Supplied records =>
▬▬▬
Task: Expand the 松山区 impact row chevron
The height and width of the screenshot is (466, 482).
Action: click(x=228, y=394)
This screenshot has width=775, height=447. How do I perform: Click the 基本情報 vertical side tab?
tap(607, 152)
▬▬▬
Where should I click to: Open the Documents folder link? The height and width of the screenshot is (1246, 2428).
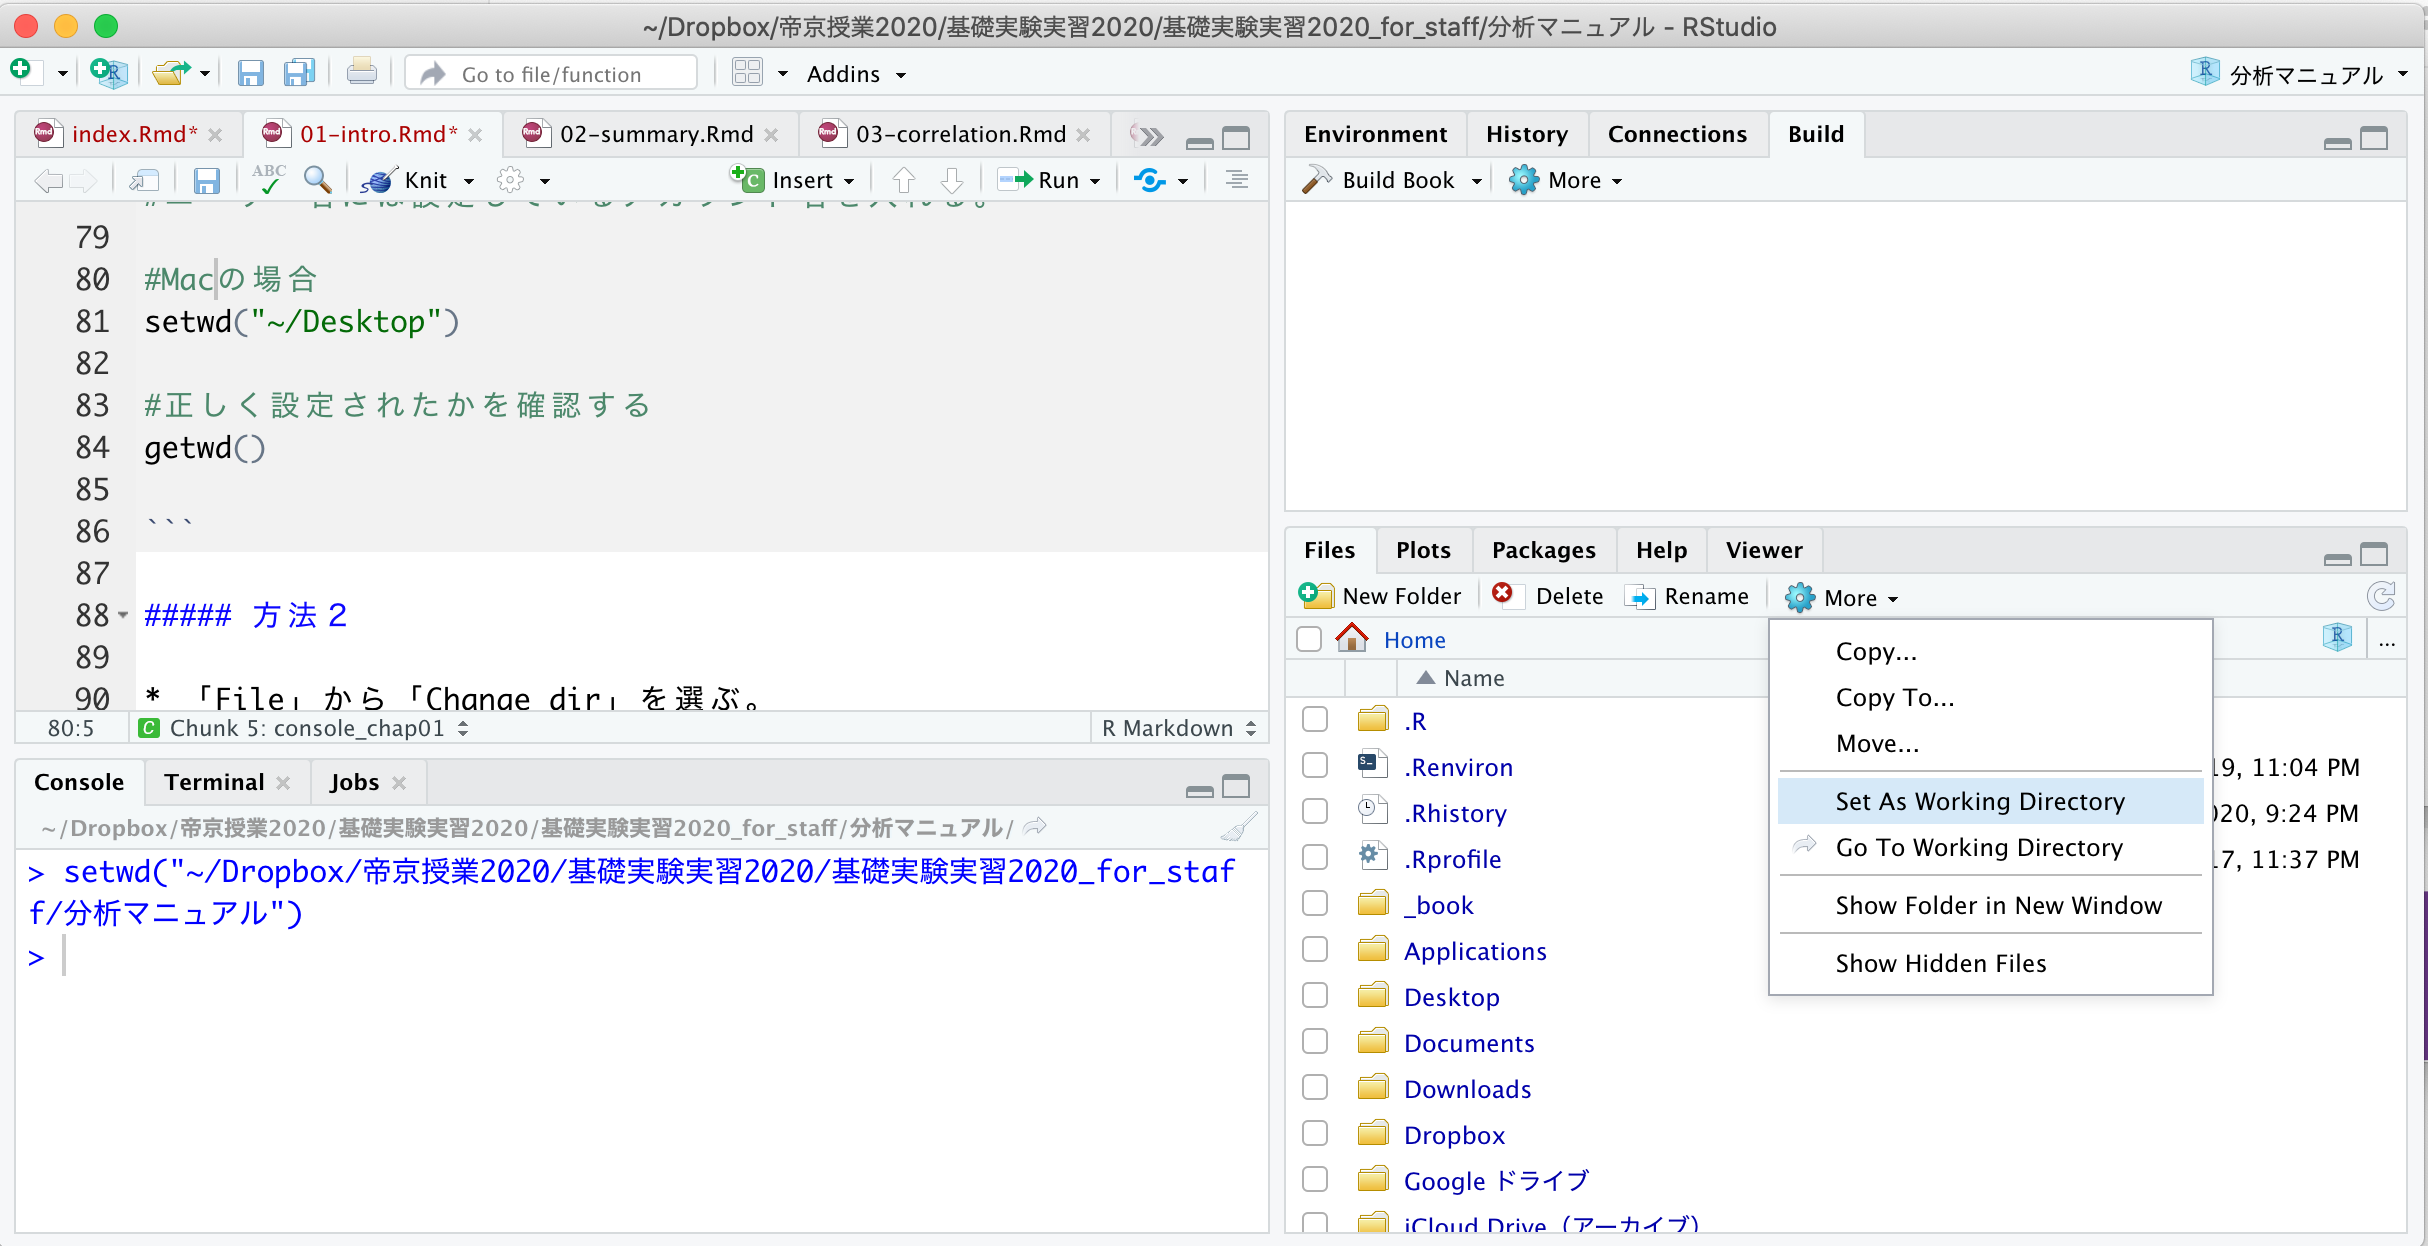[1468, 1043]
▬▬▬
Exercise directions => Lay out the data from the line with "This screenshot has" up to and including the line with "tap(607, 152)" as a two-column CSV headed instruction and response, one row per entry with its text under instruction and its answer under response. Quote every field and replace any line breaks inside a field with spaces.

Exercise solution =>
instruction,response
"This screenshot has width=775, height=447. How do I perform: Click the 基本情報 vertical side tab?","tap(607, 152)"